▶ _Goal_: Which lines in the rows below contain the word "height"? Pull out each of those lines in full.

▶ _Material provided_:
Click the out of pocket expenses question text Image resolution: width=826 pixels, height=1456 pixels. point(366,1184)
---
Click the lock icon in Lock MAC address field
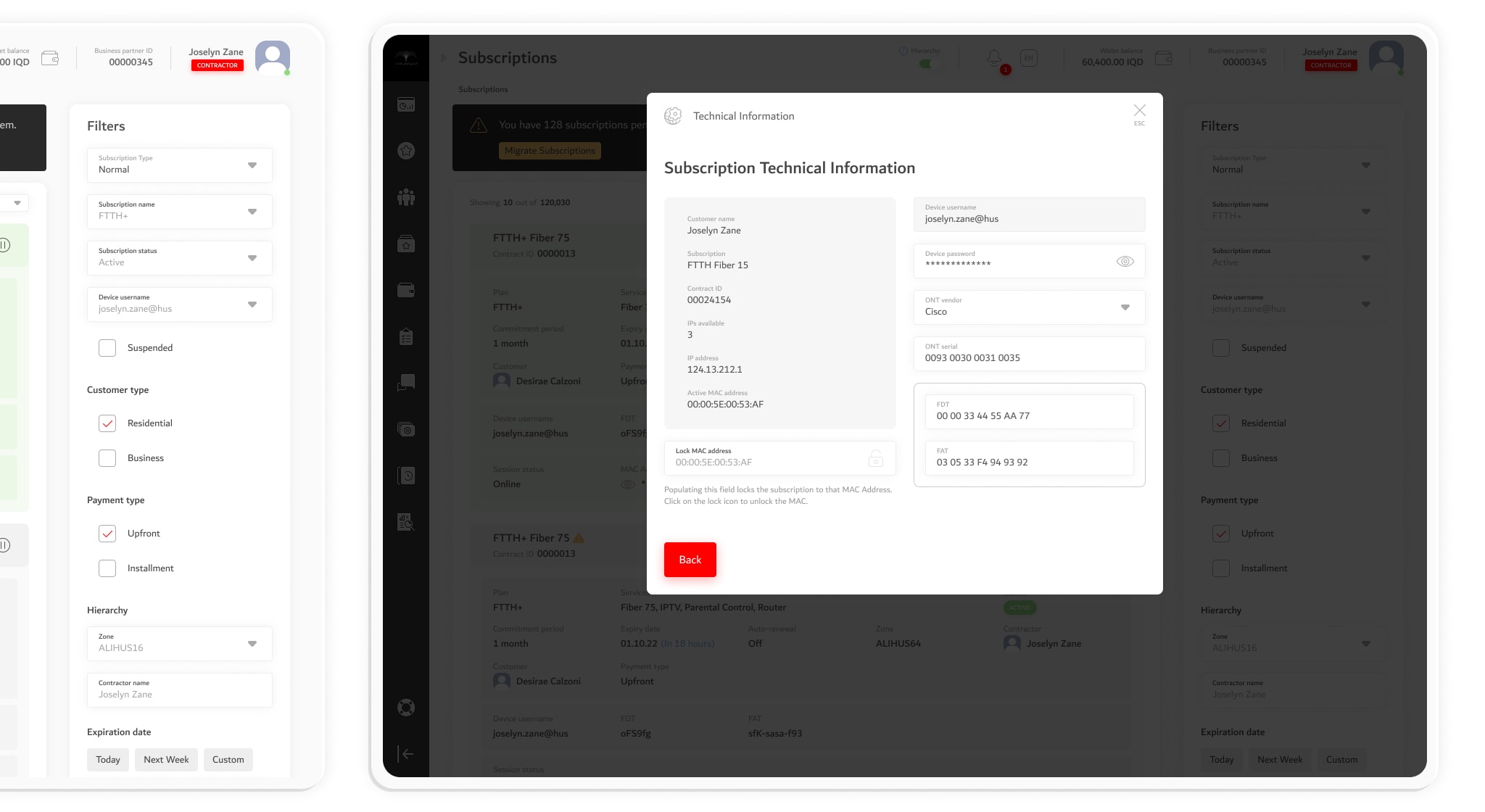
==
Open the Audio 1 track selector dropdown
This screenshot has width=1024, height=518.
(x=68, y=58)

▶ _Task response_:
Click the out of pocket expenses question text Image resolution: width=826 pixels, height=1456 pixels. point(366,1184)
This screenshot has width=1024, height=518.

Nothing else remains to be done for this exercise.